According to Wikipedia:


"The first state court decision resulting from the "right to bear arms" issue was Bliss v. Commonwealth. The court held that "the right of citizens to bear arms in defense of themselves and the State must be preserved entire, ..." "This holding was unique because it stated that the right to bear arms is absolute and unqualified."

(That was based upon the Right to Bear Arms whereas Nunn v. Georgia was specifically about the Second Amendment.) When it came to Rights, the earliest courts were consistent and it was acknowledged that our country was built on the premise that there are absolute, inherent, unalienable, natural, irrevocable, absolute Rights. Only in modern times with B.S. artists claiming otherwise has this country not accepted the foundational principle upon which the Republic was founded.

Although I've headed up a committee or maybe a few in think tanks, my work is what I have taken away from my own research, presented in courts and I've never lost. Does that mean that what I believe would fly in today's courts? HELL NO. But, if you study the precedents and the statements of the founders, you will find what you're selling is exactly 180 degrees opposite of what the founders fought, bled and died in order to secure.

The Constitution is not an instrument for the government to restrain the people, it is an instrument for the people to restrain the government — lest it come to dominate our lives and interests.” Patrick Henry

“...rightful liberty is unobstructed action according to our own will within limits drawn around us by the equal rights of others. I do not add 'within the limits of the law,' because law is often but the tyrant's will, and always so when it violates the right of an individual"
— Thomas Jefferson (Letter to Isaac H. Tiffany - 1819)

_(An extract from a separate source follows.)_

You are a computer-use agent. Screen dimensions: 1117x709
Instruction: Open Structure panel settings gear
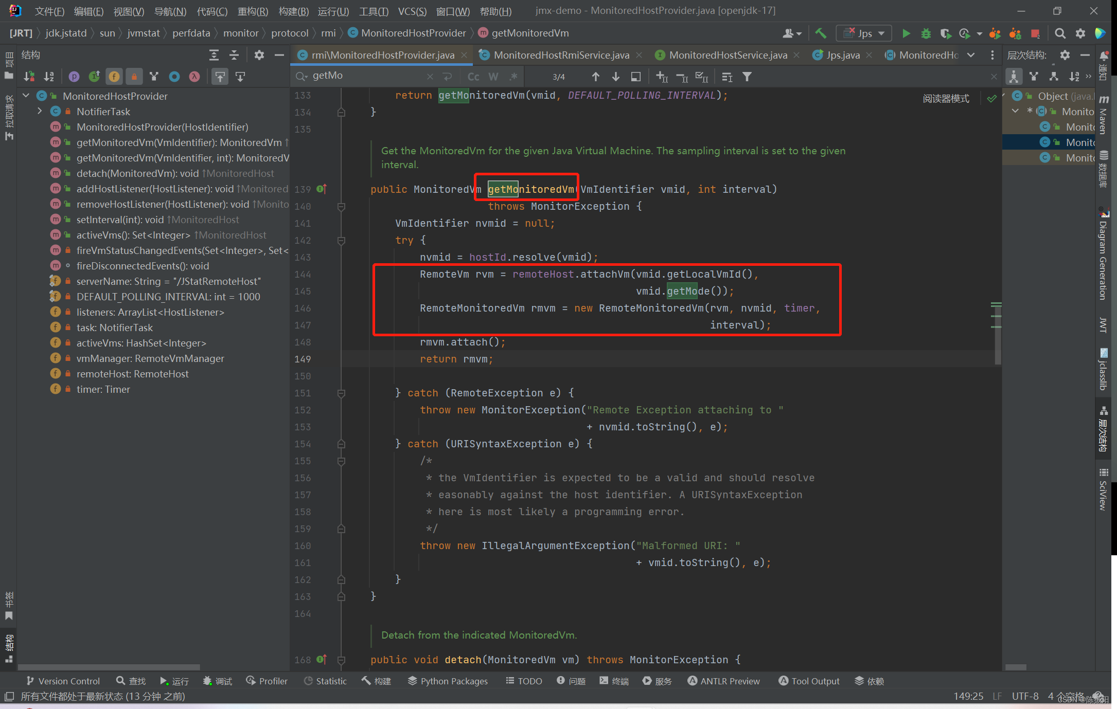(259, 55)
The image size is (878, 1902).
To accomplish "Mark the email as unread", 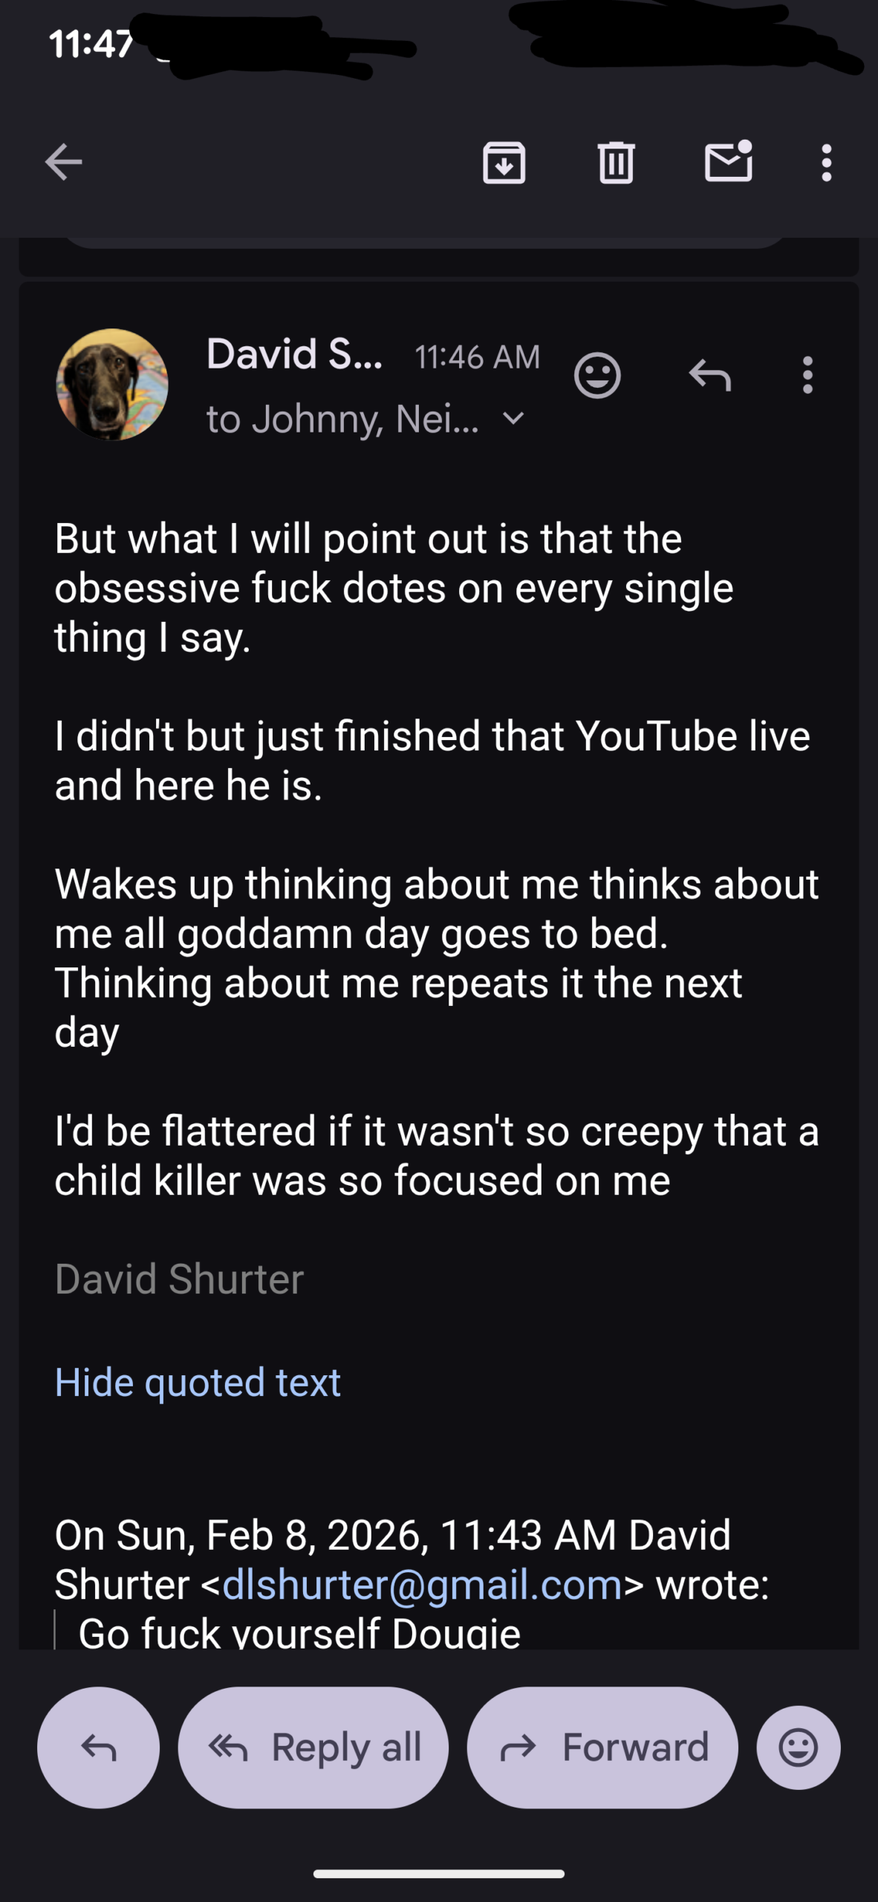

"Nothing... is unchangeable but the inherent and unalienable rights of man." --Thomas Jefferson to John Cartwright, 1824
 
Nov 2018
3,739
1,836
Inner Space
#83
Declarationism - Wikipedia

Thank you for enlightening me about this backwater and bizarre view of American jurisprudence--- declarationism.
You must feel that relentless out of context quotes somehow prove your point. And, once again you are stumbling over your own explanations.
You claim to support the Supreme Court but deny it the the most important duty that it must have -- the duty to decide on the constitutionality of law. Yet you claim other lesser courts can make such a determination. You need to get your concepts straightened out so that they are at least consistent.

For example, you assert that SCOTUS has only one job-- interpret the Constitution (this is not actually specified in the constitution, actually) and you deny that it can decide what is Constitutional. How can those two contradictory mandates exist simultaneously?